→ Requirement: Please return exactly the line that contains "Click the last Postcode digit box" and every line after it, through the last line of the records below, with no pictures.

# # #

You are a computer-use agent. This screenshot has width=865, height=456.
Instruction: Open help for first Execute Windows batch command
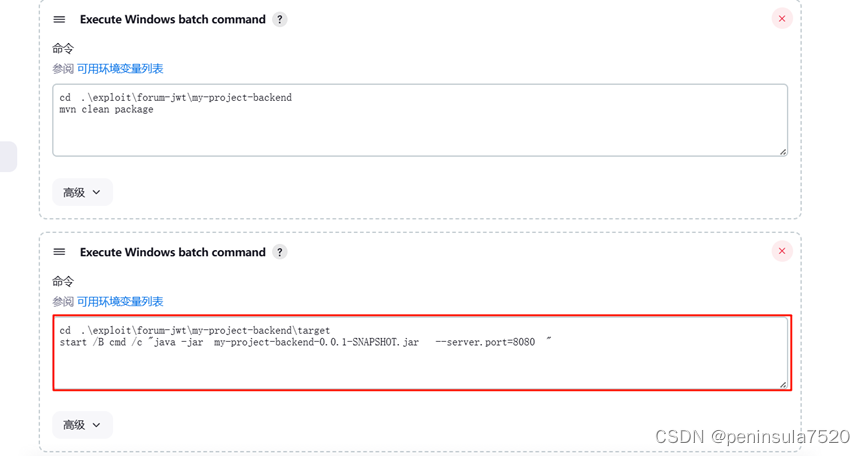click(280, 19)
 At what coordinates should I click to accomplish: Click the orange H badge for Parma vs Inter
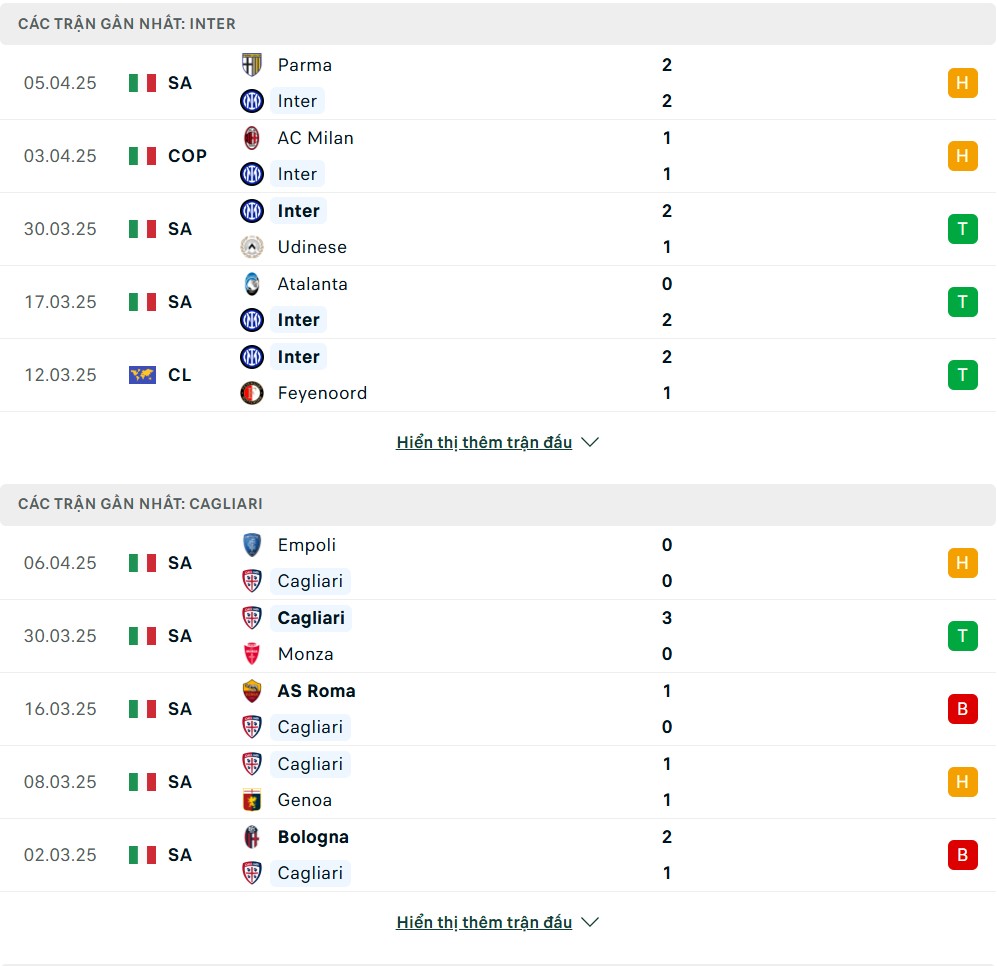(x=963, y=83)
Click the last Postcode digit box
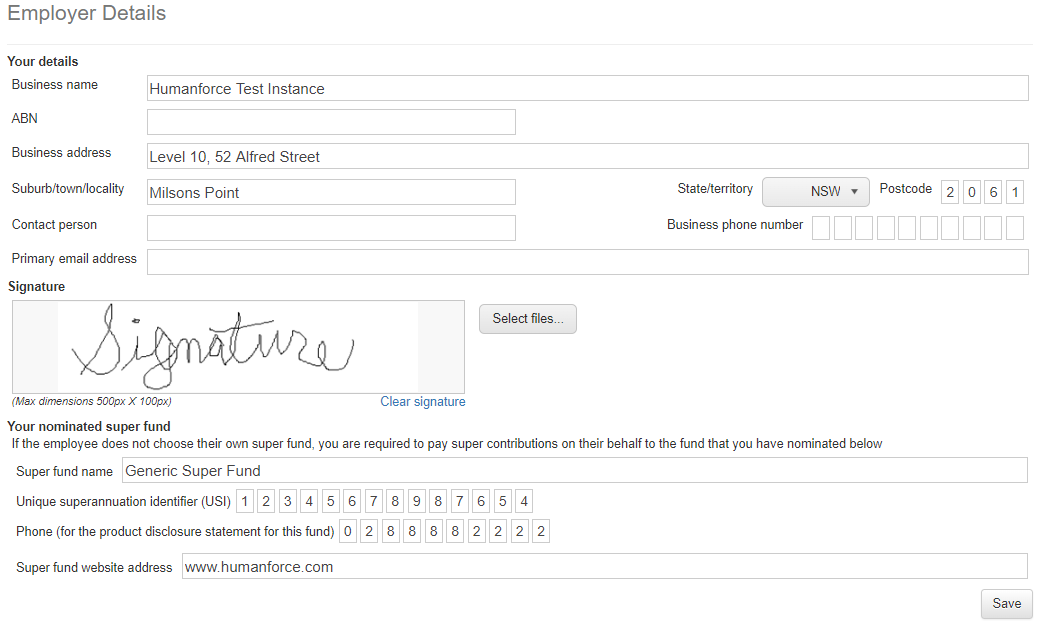This screenshot has height=625, width=1043. [1015, 192]
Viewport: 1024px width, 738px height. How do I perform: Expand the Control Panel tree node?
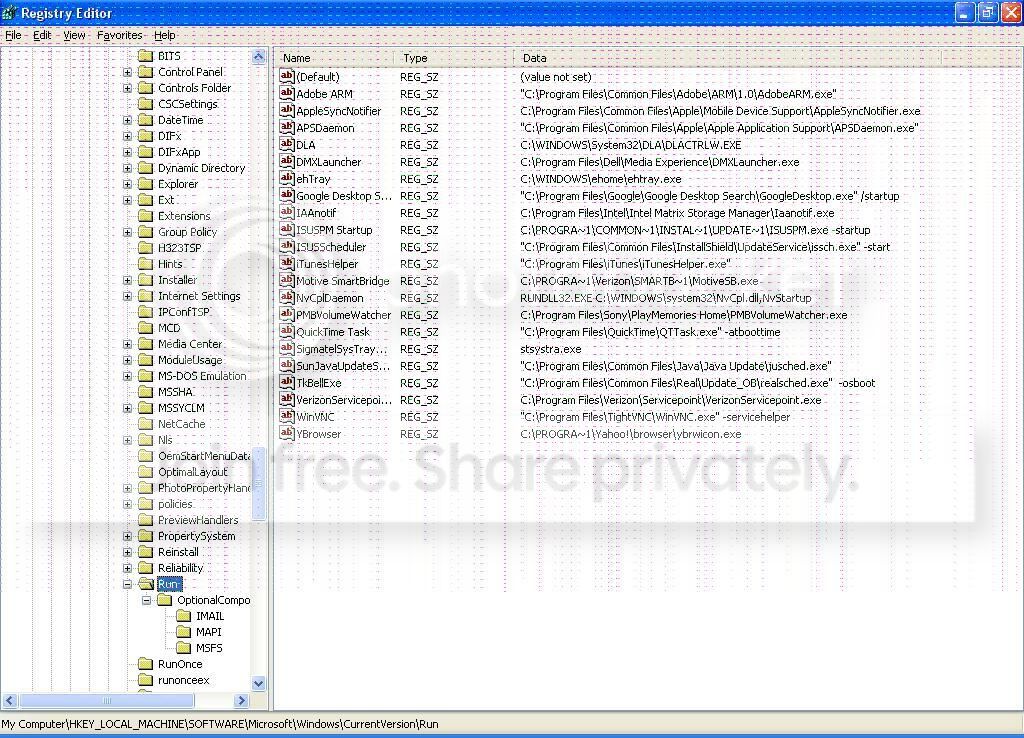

# # #

→ Exercise solution:
Click the last Postcode digit box
This screenshot has height=625, width=1043. [1015, 192]
Viewport: 1024px width, 738px height. How do I perform: Expand the Control Panel tree node?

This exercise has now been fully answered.